Standard Normal Variate (SNV) normalization method provides a weighted normalization (such that not all points contribute to the normalization equally). SNV utilizes the standard deviation of all the pooled variables for a given sample. The entire sample is then normalized by the value of the standard deviation, thus giving the sample a unit standard deviation (s = 1). The technique utilizes determining mean and standard deviation.

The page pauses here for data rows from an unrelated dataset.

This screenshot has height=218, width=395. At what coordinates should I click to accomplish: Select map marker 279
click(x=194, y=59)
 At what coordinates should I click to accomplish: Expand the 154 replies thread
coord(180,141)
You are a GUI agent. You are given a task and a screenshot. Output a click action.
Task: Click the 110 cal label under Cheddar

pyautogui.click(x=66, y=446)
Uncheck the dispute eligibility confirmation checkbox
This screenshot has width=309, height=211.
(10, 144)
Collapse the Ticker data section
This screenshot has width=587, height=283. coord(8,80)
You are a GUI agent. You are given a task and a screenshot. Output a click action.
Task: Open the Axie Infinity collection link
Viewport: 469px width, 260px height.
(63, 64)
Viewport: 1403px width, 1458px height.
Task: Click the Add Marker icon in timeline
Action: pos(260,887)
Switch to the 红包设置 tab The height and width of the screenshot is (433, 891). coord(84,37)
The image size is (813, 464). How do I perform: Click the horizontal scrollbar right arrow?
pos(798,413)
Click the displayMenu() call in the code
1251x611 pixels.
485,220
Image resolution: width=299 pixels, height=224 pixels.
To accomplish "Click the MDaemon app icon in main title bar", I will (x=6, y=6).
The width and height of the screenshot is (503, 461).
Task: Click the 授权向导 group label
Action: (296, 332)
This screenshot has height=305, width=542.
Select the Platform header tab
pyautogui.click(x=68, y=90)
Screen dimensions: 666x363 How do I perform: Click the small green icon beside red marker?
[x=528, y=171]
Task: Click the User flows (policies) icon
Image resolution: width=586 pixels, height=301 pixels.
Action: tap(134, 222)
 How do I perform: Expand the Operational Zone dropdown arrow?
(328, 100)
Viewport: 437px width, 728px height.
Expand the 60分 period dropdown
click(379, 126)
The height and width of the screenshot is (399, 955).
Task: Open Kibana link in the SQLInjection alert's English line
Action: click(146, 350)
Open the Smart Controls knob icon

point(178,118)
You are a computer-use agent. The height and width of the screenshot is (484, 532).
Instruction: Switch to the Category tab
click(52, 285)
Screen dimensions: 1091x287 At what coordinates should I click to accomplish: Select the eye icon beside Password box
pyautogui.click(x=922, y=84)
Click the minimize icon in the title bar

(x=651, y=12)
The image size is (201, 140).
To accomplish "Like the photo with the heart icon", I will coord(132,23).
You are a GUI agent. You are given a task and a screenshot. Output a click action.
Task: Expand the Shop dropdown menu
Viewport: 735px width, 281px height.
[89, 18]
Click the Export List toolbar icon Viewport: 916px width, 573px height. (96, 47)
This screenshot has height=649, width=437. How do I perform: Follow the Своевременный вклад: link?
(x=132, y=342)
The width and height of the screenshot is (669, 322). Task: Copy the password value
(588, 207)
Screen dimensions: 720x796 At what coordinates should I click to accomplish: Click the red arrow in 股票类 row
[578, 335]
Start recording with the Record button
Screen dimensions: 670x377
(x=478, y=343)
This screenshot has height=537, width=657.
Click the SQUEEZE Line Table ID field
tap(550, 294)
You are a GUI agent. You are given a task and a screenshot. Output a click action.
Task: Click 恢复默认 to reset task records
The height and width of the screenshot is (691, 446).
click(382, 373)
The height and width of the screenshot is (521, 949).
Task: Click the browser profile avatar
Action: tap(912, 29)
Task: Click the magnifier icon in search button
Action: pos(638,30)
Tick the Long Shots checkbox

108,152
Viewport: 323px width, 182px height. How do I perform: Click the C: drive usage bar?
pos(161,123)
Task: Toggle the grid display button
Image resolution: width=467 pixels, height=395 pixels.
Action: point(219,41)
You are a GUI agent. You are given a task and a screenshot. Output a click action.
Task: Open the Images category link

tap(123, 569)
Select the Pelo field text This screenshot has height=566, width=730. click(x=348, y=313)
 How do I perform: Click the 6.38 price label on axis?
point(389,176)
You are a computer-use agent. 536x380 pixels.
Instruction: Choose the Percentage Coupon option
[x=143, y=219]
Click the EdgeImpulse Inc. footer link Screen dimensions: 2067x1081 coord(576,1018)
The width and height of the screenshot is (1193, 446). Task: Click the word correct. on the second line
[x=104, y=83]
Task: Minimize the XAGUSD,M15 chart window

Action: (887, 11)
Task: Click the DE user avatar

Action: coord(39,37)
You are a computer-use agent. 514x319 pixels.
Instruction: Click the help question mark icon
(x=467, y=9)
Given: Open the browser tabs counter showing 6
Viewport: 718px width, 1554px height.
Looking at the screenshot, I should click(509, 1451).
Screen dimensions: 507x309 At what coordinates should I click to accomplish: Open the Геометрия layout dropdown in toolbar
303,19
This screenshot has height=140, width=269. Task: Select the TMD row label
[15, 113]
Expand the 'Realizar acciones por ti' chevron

The next step was to apply a multivariate statistical analysis using PLS-DA to classify the major medicinal cannabis cultivars available in Israel (i.e., high THC, high CBD, high CBG, and hybrid) and to classify the 15 different chemovars used in the present study, namely, 73-12, 523, 516, 512, 505, 45-22, 240, 236, 212, 159-3, 159-1, 146, 145-9,145-13, and 141-3. PLS-DA was performed using 325 samples from 15 different cultivars, and their corresponding spectra were measured between 1000-2500 nm based on FT-NIR. PLS-DA enabled major class prediction by creating a Y-block of dependent variables for each item using a threshold line (estimated using Bayes' Theorem) above which the sample was considered related to the class. To test model generality and robustness and to avoid over-fitting, the PLS-DA model was crossvalidated using the Venetian Blinds method, followed by an independent prediction test (i.e., n = 237 for the calibration/validation group split ratio; 67%/33% of samples, respectively) and n = 88 for the independent prediction group). The following parameters determined the performance of the cross-validity and predictability of the PLS-DA model: total accuracy, specificity, sensitivity, root mean standard error of calibration (RMSEC), root mean standard error of cross-validation (RMSECV), and root mean standard error of prediction (RMSEP). PLS-DA was performed using MATLAB and PLS Toolbox 8.9.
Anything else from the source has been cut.